Addressing unemployment in time AI reigns supreme


Nilratan Halder | Published: May 04, 2023 21:48:39


Addressing unemployment in time AI reigns supreme

The quarterly data from the Labour Force Survey unveiled by the Bangladesh Bureau of Statistics (BBS) on Tuesday show that the number of the unemployed in the country rose by 0.27 million to 2.59 million in the first quarter of 2023 from 2.32 million in the last quarter of the previous year. Thus the rate of unemployment has also gone up from 3.2 per cent to 3.51 per cent during the period. This could be alarming but for two reasons: first, the total jobless people in the new year's first quarter is fewer than those of the corresponding quarter of the year 2022; second, this is the season when agricultural labourers have hardly any work. Notably, of the 71.10 million labour force in the country, 31.90 million ---obviously the overwhelming majority--- are employed in the agriculture sector.
With the beginning of harvesting of Boro paddy in the first and second week of April, the unemployment in the sector eases off. In fact, there is a crisis of workers during the harvesting season. This has forced the introduction of combined harvesters in many areas including the haors where rains in the upper riparian regions always pose a threat to paddy harvest. Seasonal variations in unemployment are quite natural in almost every country. But where employs the lion's share of the labour force, employment situation is more fluctuating.
So this quarterly ups and downs are not highly concerning. When the employment parameters of industries and service sectors are disrupted, there is cause for serious concern. This quarterly data of the Labour Force Survey do not give such details as the seasonal migration of rural workers to cities and towns for alternative employment such as rickshaw pulling and vending. The majority of them also go back to villages to reap Boro paddy. With large-scale mechanisation of agriculture, this process may be seriously affected.
So the question centres around how the country's industrial and service sectors are faring in the post-pandemic and Ukraine's war-induced global recessionary regime. The forecast made by the World Economic Forum in its latest report, 'Future of Jobs', however, is hardly encouraging. In the next five years, 83 million employees in the world are likely to lose their jobs. The job market, including in India with the largest number of population, will be in turmoil. Until 2027, only 69 million jobs will be created. This means that the job market will shrink severely instead of expanding. But there is a need for providing for the growing army of workforce in the least developed and developing countries.

» **Extracted data**
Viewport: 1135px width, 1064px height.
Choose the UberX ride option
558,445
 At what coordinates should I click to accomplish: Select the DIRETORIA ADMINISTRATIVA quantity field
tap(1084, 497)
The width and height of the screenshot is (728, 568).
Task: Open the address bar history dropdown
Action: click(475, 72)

» **Work order 1**
Answer from the unemployment article:
(a) How many people were unemployed in Bangladesh in the first quarter of 2023?
(b) When does the harvesting of Boro paddy begin?
(c) According to the World Economic Forum's forecast, how many employees worldwide are likely to lose their jobs in the next five years?
» **Work order 2**
Summarize the unemployment article in two sentences.
» **Work order 3**
Carry on the unemployment article from its final sentence.
The records play no part in the tasks.

» **Answer 1**
(a) 2.59 million
(b) In the first and second week of April
(c) 83 million

» **Answer 2**
Bangladesh Bureau of Statistics data show that unemployment in Bangladesh rose from 2.32 million to 2.59 million in the first quarter of 2023, a rise that is not highly concerning because agriculture employs most of the labor force and agricultural laborers have little work in this season. The greater concern is how the industrial and service sectors are faring, since the World Economic Forum forecasts that 83 million employees worldwide will lose their jobs in the next five years while only 69 million jobs will be created by 2027.

» **Answer 3**
True, in some highly industrial countries the number of employees, workers in particular, is declining. But with increasing automation and more particularly intervention of the artificial intelligence (AI) in human brain works, there will be a paradigm shift in the way industry and the service sector run. What is frightening is the dire prediction of Geoffrey Hinton, the 'godfather of artificial intelligence' to the effect that the advancement made in the AI poses, "profound risks to society and humanity". When the man who created the foundation technology for the AI system and was involved with the Google and OpenAI---the start-up behind the popular chatbot ChatGPT, finds the AI marching on at dangerous speeds to eclipse human intelligence threatening jobs and spreading misinformation, there is no reason to take the warning lightly. His resignation from Google confirms his conviction of the catastrophic implications of AI on society and the makeup of humanity.
The worst case scenario, as Hinton paints, is the misuse or abuse of the immense power of AI by bad actors or megalomaniacs. Even if this does not reach that stage, there is the fear of enactment of the Orwellian vision of big brothers ruling the roost.
So there is no reason to go gaga over the AI as the tech giants would like people the world over to believe in its unlimited merit. In countries with oversize populations like Bangladesh, even extensive automation can bring about social disasters so far as livelihoods of the vast majority are concerned. Bangladesh has its awful incompatibility between its education system and the job market. The primary task for the government is to make education, higher education in particular, equal to the task of meeting the requirement of different sectors including the special requirements of different local situations.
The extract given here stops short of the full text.